In Reply to: Re: agree, it's unseemly posted by SehornBlew on January 08, 2025 at 09:12:35
Thanks for the comment. Okay, to clarify what I'm trying to say and why I believe it:
I used the word "fight" meaning you have to stop the big guy from just pushing past you; you have to stand your ground and keep him from moving freely across the key with little or just token opposition; you have to step out and get in the face of hot shooters and force them to have to get their shot off more quickly than that would prefer or to have to move a step or two to get a look or just keep them from getting the shot off in the first place.
On offense, you have to attack them and force them to have to play defense, to expend energy on the defensive end, hoping to wear them down.
I mean playing the way we did during that hot run we had to catch up and pull ahead. And we have to do that from early in games. When you put yourself in an 18 point hole early, it costs you a lot more energy just to fight your way back and if you're tired then and you relax and figure you can just go back to playing the way you figured you could play - just play a little basketball - then you crash and you burn (forgive the unfortunate metaphor due to much more important issues currently). As we did.
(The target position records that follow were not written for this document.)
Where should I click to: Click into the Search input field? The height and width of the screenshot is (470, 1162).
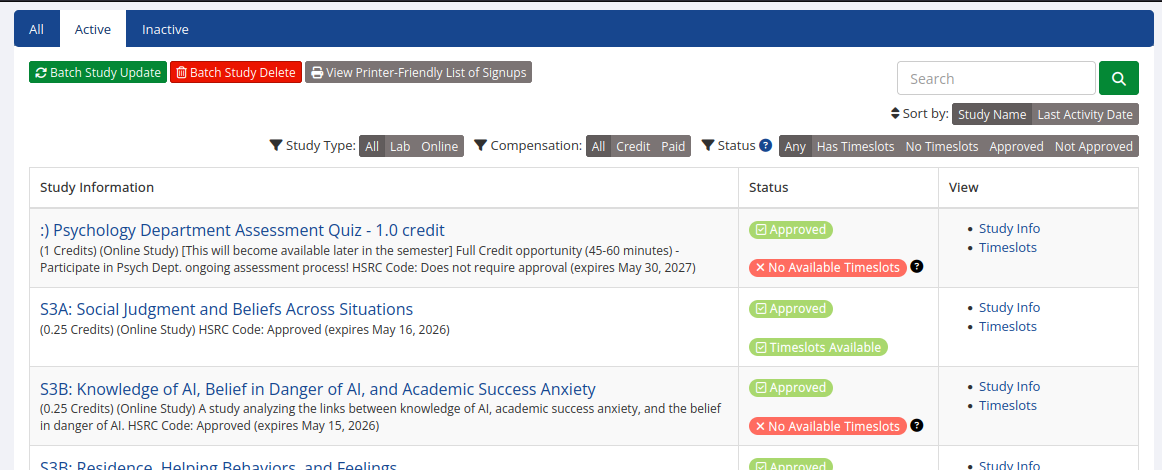coord(996,79)
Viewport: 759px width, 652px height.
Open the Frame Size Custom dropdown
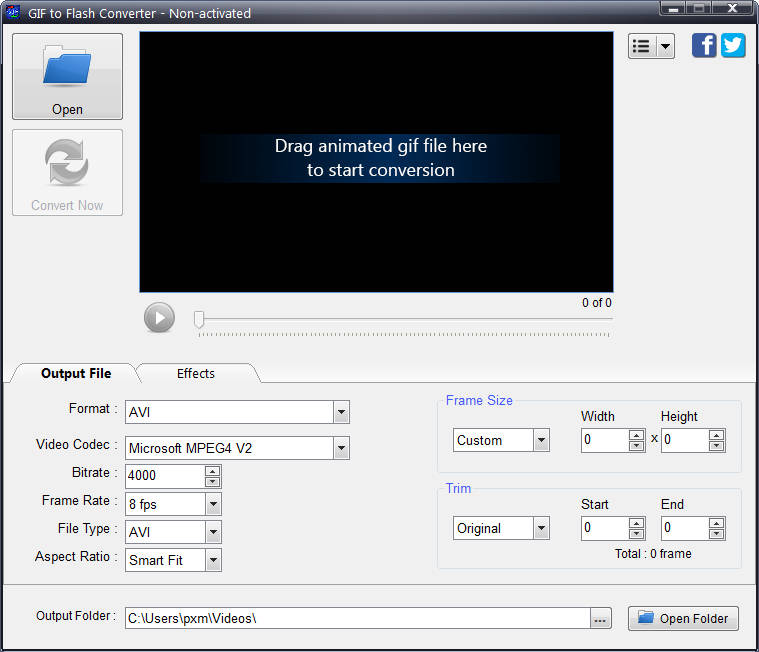541,440

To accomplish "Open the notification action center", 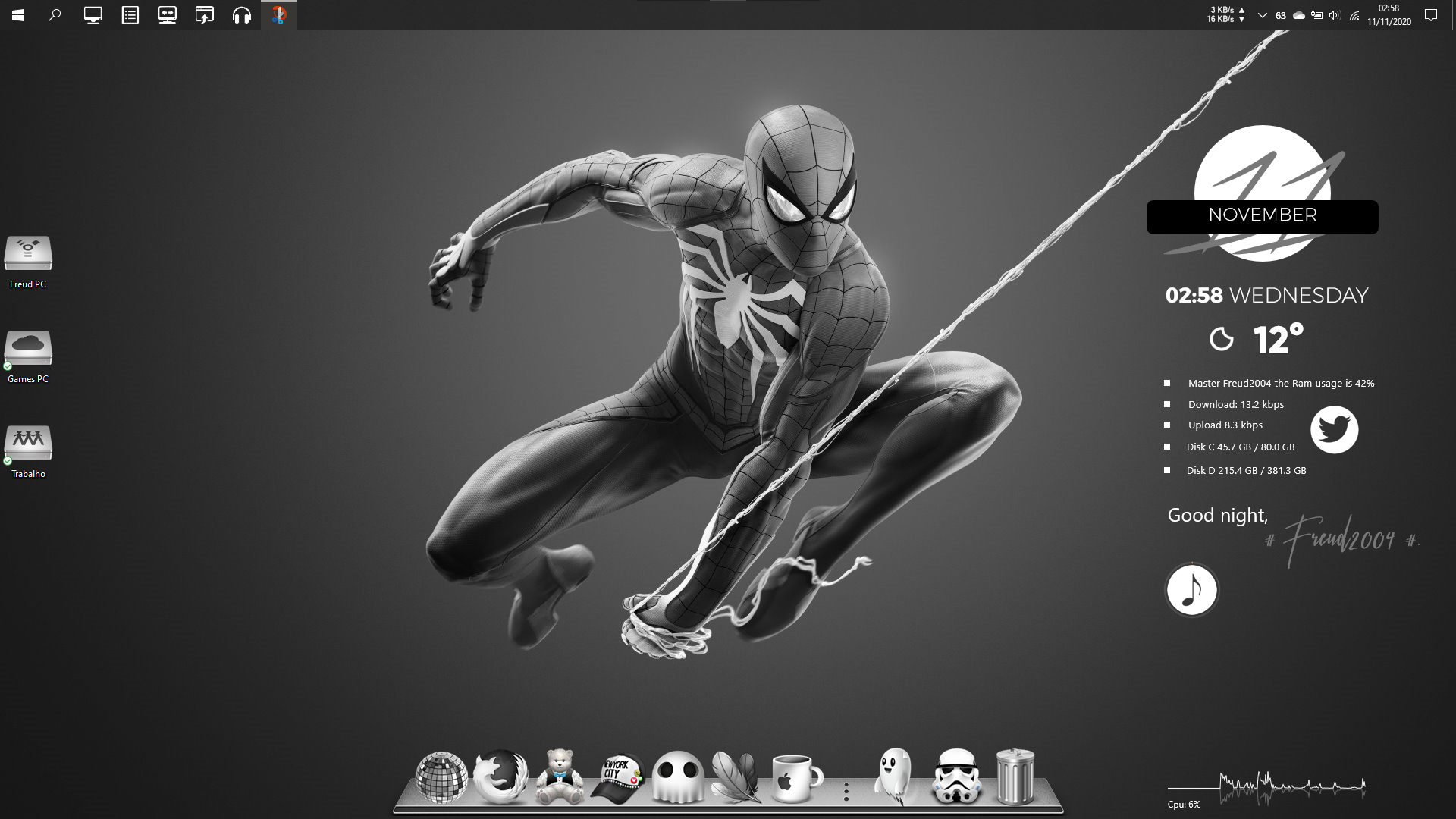I will [x=1431, y=15].
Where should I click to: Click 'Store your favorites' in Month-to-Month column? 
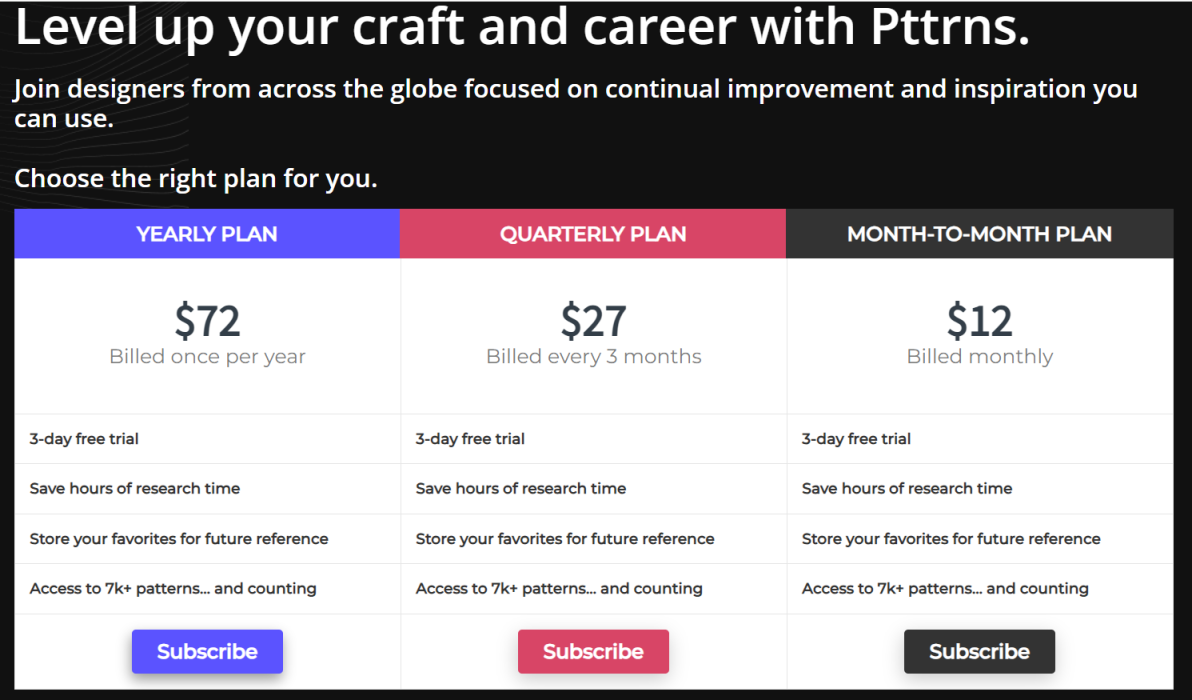pyautogui.click(x=950, y=539)
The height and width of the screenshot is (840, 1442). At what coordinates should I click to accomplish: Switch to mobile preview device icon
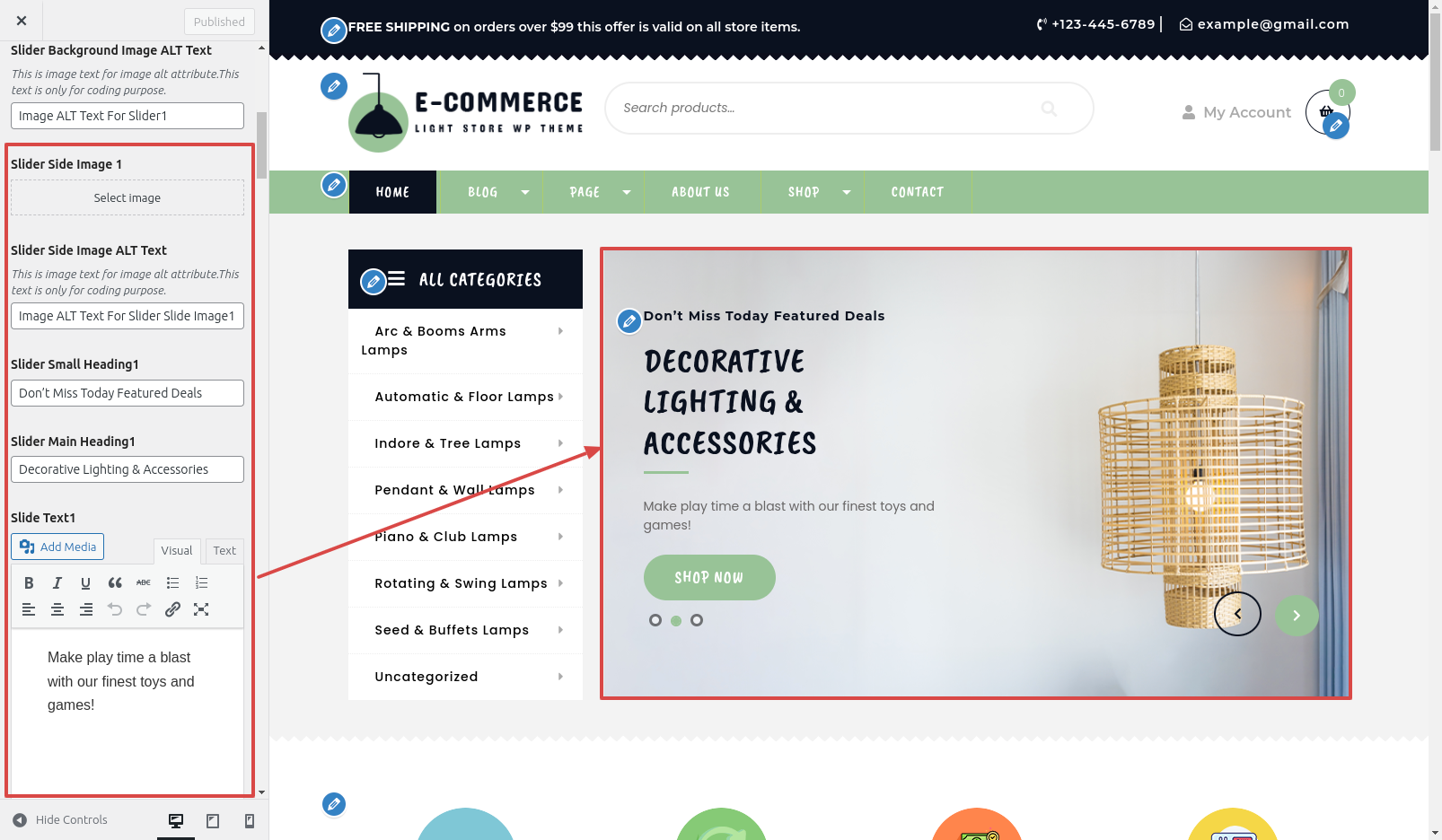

And by "soft" I mean doing the opposite.
Early on we tried to finesse things, During our big run we had guys driving right into Golden and Wolf, right into their chests, and forcing them to have to defend us. That resulted in some points and got both of them into foul trouble. After our run we sat back and reverted - perhaps conditioning, perhaps just what happens when a team has to fight that hard just to catch up but not get very far ahead.
The way we played - in the first section of the game and again after we finished our run - I define as "soft." The middle section, during our run, we were after them all over the floor on defense and were playing a lot more aggressively on offense, I define that as "fighting."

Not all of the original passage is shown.